Christophe Lemaître : Je crois que les générations précédentes connaissaient une situation différente. Nos pères détruisaient ; nous, nous avons besoin d’enfiler le costume de l’institution pour le faire craquer. Ils avaient un côté homme préhistorique qu’on ne peut plus se permettre aujourd’hui. Au lieu de rupture, je parlerais donc de transformation.
Serge Tranvouez : Il me semble que la notion de frère est importante quand on parle de filiation. Et j’ai le sentiment que les gens de théâtre de ma génération, plutôt que de déclarer laguerre à leurs aînés ont su se constituer en fratrie pour faire surgir du nouveau. Ma réaction aujourd’hui est plutôt d’essayer de retrouver le lien avec ces aînés.
Ludovic Lagarde : Ce qui a changé par rapport à l’institution, c’est que les frontières entre théâtre public ec théâtre privé sont devenues floues. Il y a des théâtres publics qui présentent des spectacles conventionnels que l’on avait l’habitude de voir dans le privé.
Nous vivons une situation d’éclatement politique et esthétique, et peut-être que l’absence d’affrontement idéologique clair y est pour quelque chose, Et puis, il est devenu presqu’impossible d’avoir la possibilité de travailler sur la durée, tant notre société subit la menace de la contagion du fast-food.Un spectacle doit se boucler en cinq semaines et parfois en trois, c’est une question de rentabilité.
Gloria Paris : Il y a une notion qu’il me semble important d’introduire dans le débat, c’est celle de légitimité. Dans ce moment de commencement, il m’est très difficile de savoir si je suis en rupture.
J’en suis encore à me donner le droit de faire, à essayer de me légitimer moi-même. C’est pourquoi, il me paraît important de continuer à travailler avec les armes que des gens comme Mario Gonzales ou Claude Régy m’ont données pour être à la hauteur de leur exigence.

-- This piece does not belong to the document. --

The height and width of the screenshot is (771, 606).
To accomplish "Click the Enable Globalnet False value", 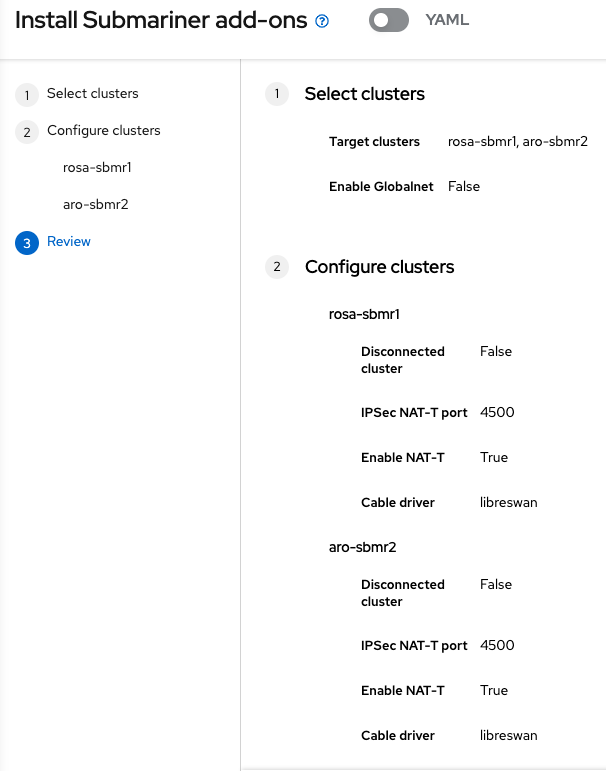I will pos(464,187).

Serge Tranvouez : Je crois que nous manquons sérieusement d’outils critiques et que nous devrions nous les fournir. C’est-à-dire que nous devrions d’abord nous faire un devoir d’aller voir les spectacles des autres et d’être capables d’en parler, d’échanger une parole critique de plateau. Car sinon nos spectacles sont comme des assiettes sales qu’on empilerait sans fin. Trouvons l’endroit, inventons le lieu d’une telle parole de travail. Et peut-être qu’à ce moment-là, on investirait les institutions d’une manière plus intelligente, plus vivante.
Ludovic Lagarde : Il est fondamental de pouvoir trouver un lieu où l’on puisse exercer un travail dans la continuité. Je crois qu’on a tous envie de ça. Et toute l’institution aujourd’hui devrait placer ce souci au centre de ses réflexions.
Jean Lambert-wild : Je crois à l’exil, à la migration. Je n’ai aucune envie de diriger un lieu. En France, on ne manque ni de bâtiments, ni de structures, la question est ailleurs : Peut-on mener de front un travail de création et un travail de directeur de théâtre. Me concernant, la réponse est non !
Benoit Bradel : Peut-être faudrait-il inventer des moyens de codiriger des lieux, de créer des partenariats entre les artistes et les animateurs culturels. Créer des réseaux.